Employers need to “broker the relationship between the foreign-trained professional, their candidate, and the government organization so they can validate what the foreign education looks like,” says Chhinzer. “And that includes partially educating your HR and your hiring managers around what legitimate education is abroad and what skills [FTPs] can have.”

While immigrants to Canada are having luck finding jobs, many of these are not in their areas of expertise, according to a survey. In looking at those who were admitted through one of the economic immigration streams, 80 per cent of immigrants are employed, but only 39 per cent have jobs with duties that are similar in type and complexity to their pre-immigration jobs, according to WES.

Skills measurement lacking

Another area of contention concerns skill evaluation. While many employers say that FTPs, at the highest level, have really strong traditional hard skills, such as computer skills, math skills and organizational skills, they also feel that applicants are lacking softer skills, such as effective oral communication, decision making and persuasive writing.

However, employers are not measuring these skills, according to Chhinzer.

“Out of the competencies that we had listed, four to 10 per cent of companies are testing any one competency. So even though they say that computer use is an area of strength, only 10 per cent of the organizations actually tested for that. So that means that 90 per cent were working off of their own personal stereotypes,” she says.

“We also asked them about decision making. They said, traditionally, foreign-trained professionals are low on decision making. But only 6.5 per cent of the sample tested for that, meaning that 93.5 per cent were just making that assumption without evidence to support that assumption.”

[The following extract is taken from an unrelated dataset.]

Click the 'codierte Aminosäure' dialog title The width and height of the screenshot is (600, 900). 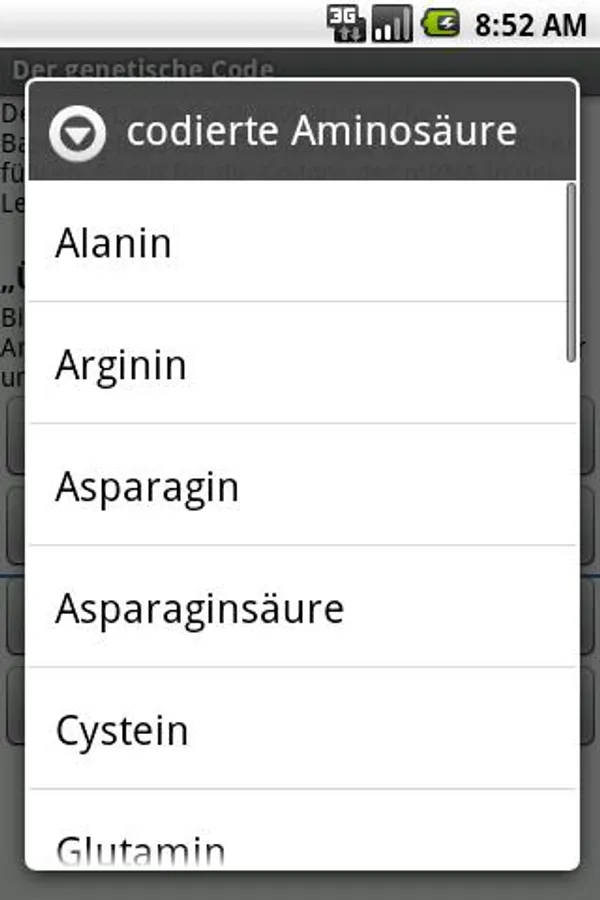click(321, 132)
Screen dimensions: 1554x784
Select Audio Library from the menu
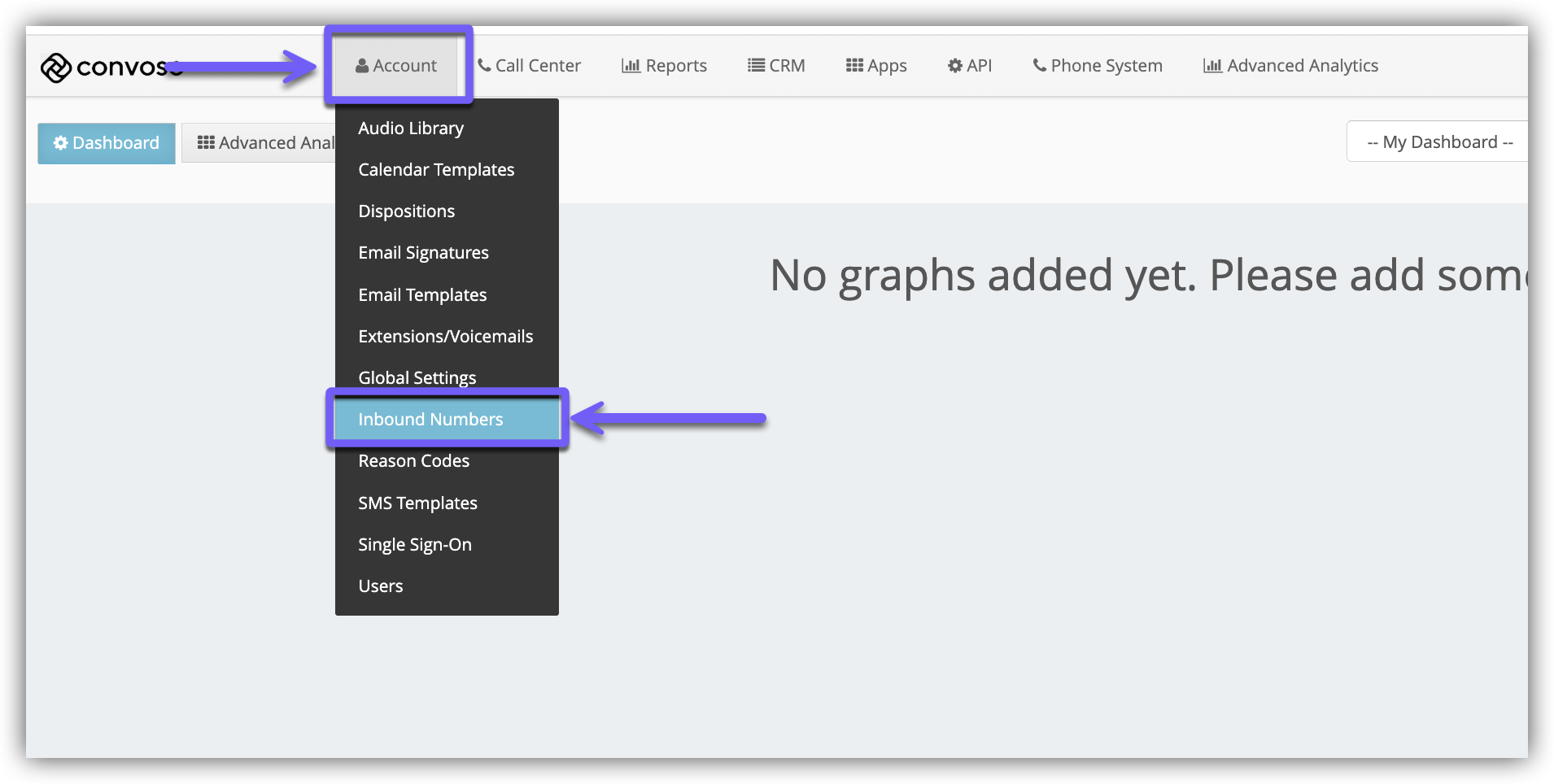click(411, 128)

More than two-thirds (68 per cent) of employers say they are having a hard time hiring people with the skill sets they need to grow, according to a previous report.

“What’s interesting here is when they’re asked about mandatory cultural diversity education for employers, that was the second lowest [among the necessary steps for FTPs integration],” says Chhinzer. “They hold themselves very low on responsibility.”

While Canadian newcomers’ ability to find skills-commensurate employment is improving, troubles including underemployment, lower wages and weaker integration persist, according to a 2019 report.